E o Bruno, não teria dificuldade em expressar-se o problema seria, alguma pergunta que ele não soubesse responder, ficaria em "modo" bloqueio, por isso o papelinho, que não deveria existir, mas seria uma forma de o proteger à distância.
Mas lá está a tal dualidade, na minha razão faria sentido ele ir sem o papel e as pessoas procurarem entende-lo, mas o meu coração dizia-me para que ele levasse algo que o identifique pra assim o entenderem.

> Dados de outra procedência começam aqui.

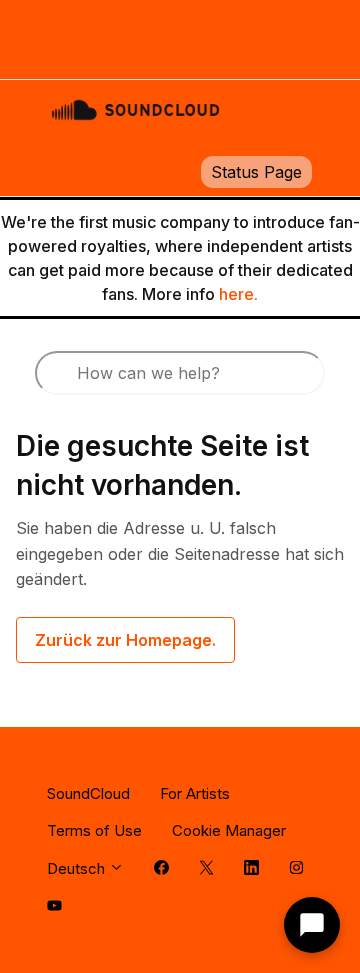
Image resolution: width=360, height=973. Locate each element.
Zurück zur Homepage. (125, 640)
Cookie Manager (229, 830)
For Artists (195, 793)
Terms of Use (94, 830)
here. (238, 294)
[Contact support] (312, 925)
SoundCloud (88, 793)
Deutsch (78, 868)
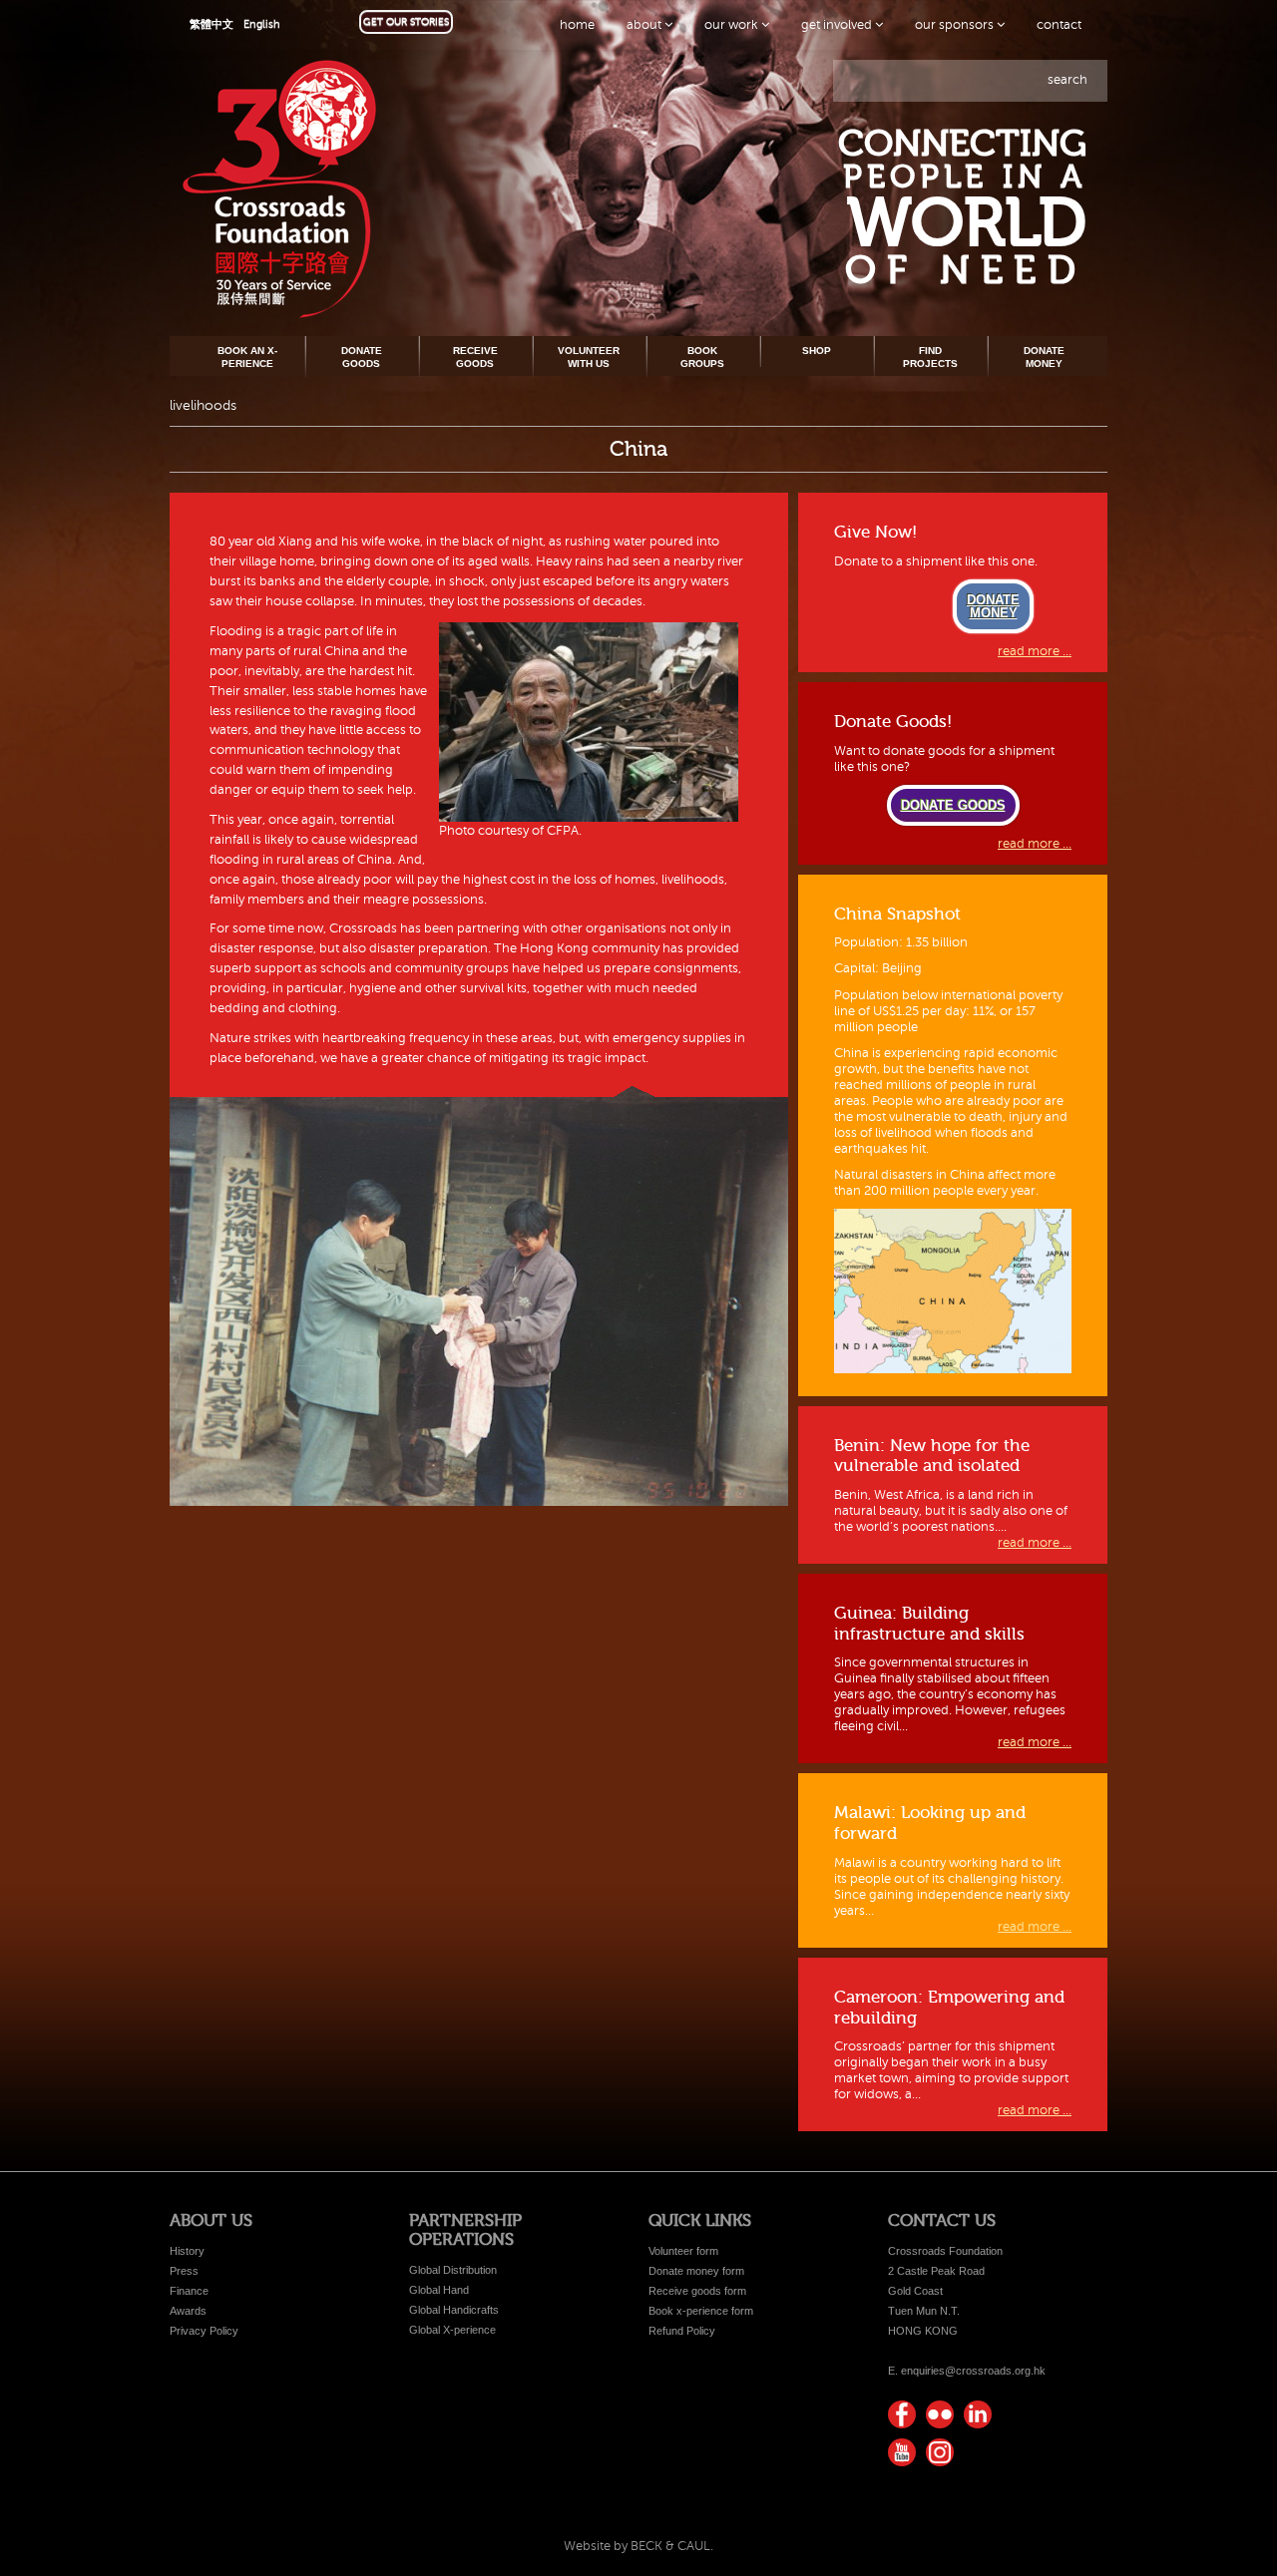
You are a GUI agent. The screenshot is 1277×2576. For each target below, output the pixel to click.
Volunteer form (683, 2251)
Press (184, 2271)
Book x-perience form (700, 2311)
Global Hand (439, 2290)
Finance (189, 2291)
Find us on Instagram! (940, 2452)
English (261, 24)
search (1067, 80)
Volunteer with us (589, 356)
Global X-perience (452, 2330)
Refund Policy (681, 2331)
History (187, 2251)
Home (577, 25)
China (638, 449)
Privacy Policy (204, 2331)
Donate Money (1044, 356)
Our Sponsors (956, 25)
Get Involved (838, 25)
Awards (188, 2311)
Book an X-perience (247, 356)
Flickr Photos (940, 2414)
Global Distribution (453, 2270)
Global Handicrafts (454, 2310)
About (645, 25)
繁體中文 (211, 24)
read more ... (1034, 651)
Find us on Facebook (902, 2414)
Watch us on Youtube (902, 2452)
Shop (816, 350)
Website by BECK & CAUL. (638, 2546)
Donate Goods (361, 356)
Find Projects (930, 356)
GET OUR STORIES (406, 21)
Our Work (732, 25)
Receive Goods (475, 356)
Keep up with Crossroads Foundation (978, 2414)
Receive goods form (697, 2291)
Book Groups (702, 356)
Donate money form (696, 2271)
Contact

Com um filho, dito sem problemas as preocupações também são grandes, mas conseguimos pensar que eles se vão desenrascar.
Bjocas

Mina disse...

Avogi
Esta, ligação com os filhos mantêm-se para vida,
E parte emocional, acaba sempre por levar a melhor nestas contendas.
O que vale aqueles filhos que não têm estes problemas criam a sua liberdade. Que nós pais vamos tendo dificuldade em dar, é isso que estou a tentar relativizar com ela...
Deixo aqui uma frase do Dr. Daniel Sampaio,
-« Os pais com maturidade sabem que os filhos não lhes pertencem». Com a qual eu até estou de acordo pela parte racional.
Mas que a minha parte emocional, não me permite ainda essa maturidade.
Daria uma discussão filosófica, mas agora não temos tempo kkkk
bjocas

Mina disse...

Ah! minhas amigas e fica aqui só um aparte.
Cuidado estamos a ficar com registos, até nas análises lool
-Eis, senão quando a senhora me pergunta, toma alguma coisa para o colestrol rss
-Não. (respondi)
E como é que ela sabia, que eu no ano passado e secalhar no outro tinha assim um bocadinho de "castrol".
Ah, pois estava lá registado kkk
A esta pergunta o Bruno saberia responder?!...
E ainda outra análise, que ia com código, que era e não era à "creatinina", no sangue ou na urina, urina da manhã ou urina de 24 horas, era comparticipada ou não comparticipada, existia código para ela não existia código para ela.
Lá andou a rapariga á procura, de desmanchar aquele "embrogolio".
Que eu já tinha resolvido num ápice, não se faz essa análise, coisa tão simples, que eu até acho que foi engano.
Quando for à consulta, pergunto á medica, que não me falou em nenhuma análise especial.
Bem lá andaram a pesquisar, vamos ver no que vai dar.
Aguardasse os resultados, que ainda por cima essa leva mais tempo a saber os resultados, pelo menos mais 15 dias que as outras.
As do Bruno p´ra semana já estão e ele diz que está ansioso, para saber os resultados.

Margarida disse...

MIna
Mais do que natural essa dualidade. Eu tenho-a com as inhas filhas. quero cortar o cordão...mas depois não quero!
Adorei o depoimento do Bruno: correu tudo bem e nem doeu.
O melhor deve ter sido o pequeno almoço a dois no café, não?
Bjs

Mina disse...

Margarida
Depois da fraqueza, sabe duplamente bem um pequeno almoço.
Acho que nunca conseguimos cortar o cordão umbilical, mesmo nos que não tem nenhuma patologia associada, este cordão não se pode nunca quebrar, é uma ligação eterna, foi o que senti com a minha própria mãe, são laços que normalmente enquanto filhas nem sempre valorizamos tanto, quando somos mães entendemos melhor, são também esses valores que transmito a minha filha.
E vou tentar ganhar a maturidade que diz o drº. Daniel Sampaio rsss.